The two asserted patents are of the same family, U.S. Patents Nos. 7,220,022 and 7,934,852, both entitled “Jacketed LED assemblies and light strings containing same.”



Zep Solar Inc. v. Westinghouse Solar Inc.

In the latest missive in this growing legal battle, Zep has asserted U.S. Patent No. 7,592,537 (‘537 Patent) against Westinghouse (formerly Akeena Solar).  The ‘537 Patent is entitled “Method and apparatus for mounting photovoltaic modules” and is directed to an interlocking PV module array.

Although the complaint is not publicly available, we have this Filing Report (Zep-Westinghouse_Report) and Westinghouse’s Answer (Westinghouse_Answer) in the case, filed December 20, 2011 in the Northern District of California, San Francisco Division.

The accused device is Westinghouse’s Andalay Groove Interlock product, and other named defendants are Andalay Solar, Lightway Green New Energy, Brightway Global, Morrison Supply Company, Sky Solar Solutions, and Alternative Power & Electric. 

This lawsuit follows other actions between these two competing solar installers (see more details in a previous post here), which now have cross claims of patent infringement in multiple forums.

CHALLENGES:
1. In the patent litigation text, which Westinghouse product is accused of infringing the ‘537 Patent?
2. Copy the patent litigation text word for word, beginning at the words "This lawsuit follows" and stopping after "in multiple forums.".

DATA LISTING:
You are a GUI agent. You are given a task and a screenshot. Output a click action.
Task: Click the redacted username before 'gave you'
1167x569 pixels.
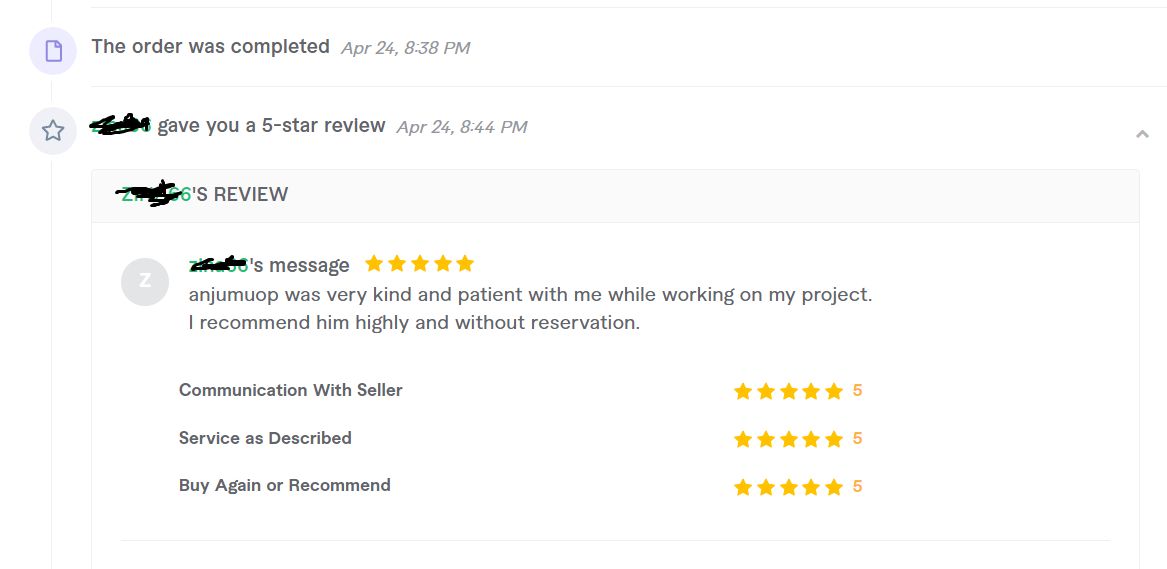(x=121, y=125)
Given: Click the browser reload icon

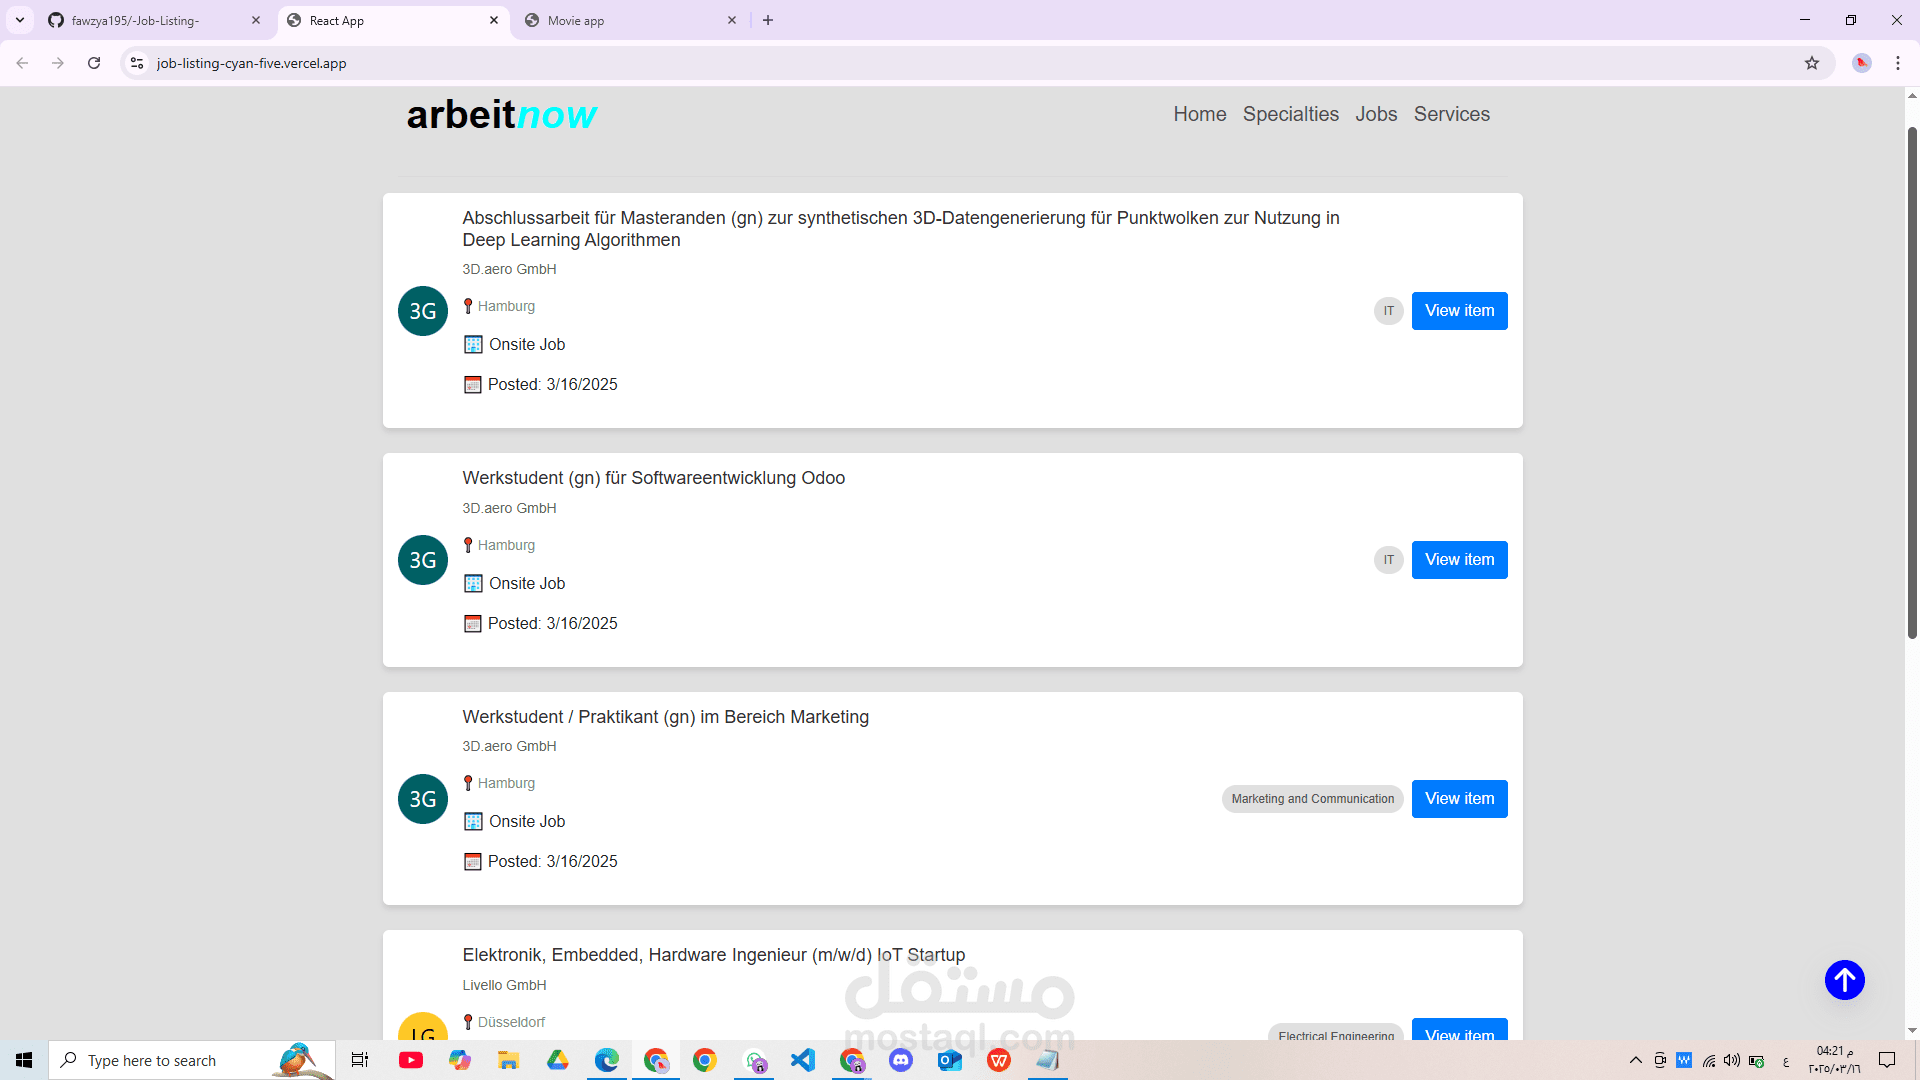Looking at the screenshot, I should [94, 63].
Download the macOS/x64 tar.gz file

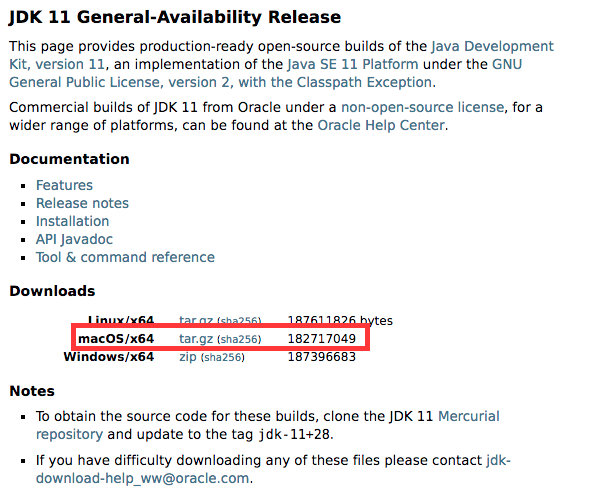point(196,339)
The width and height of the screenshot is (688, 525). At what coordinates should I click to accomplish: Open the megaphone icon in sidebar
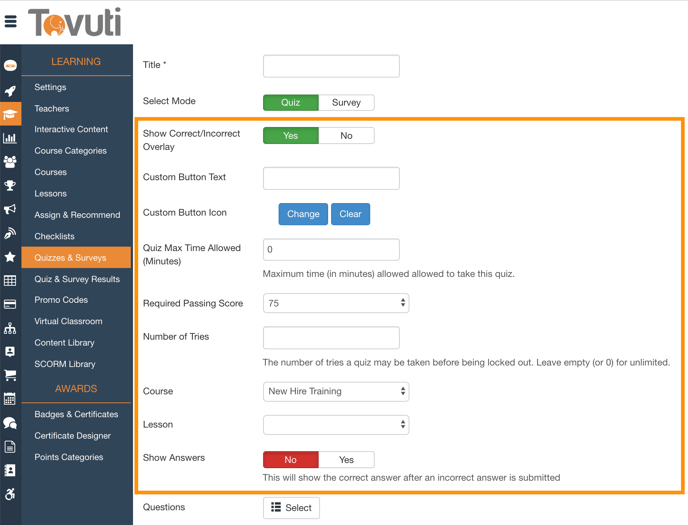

CORRECT ANSWERS:
1. Westinghouse’s Andalay Groove Interlock product

2.
This lawsuit follows other actions between these two competing solar installers (see more details in a previous post here), which now have cross claims of patent infringement in multiple forums.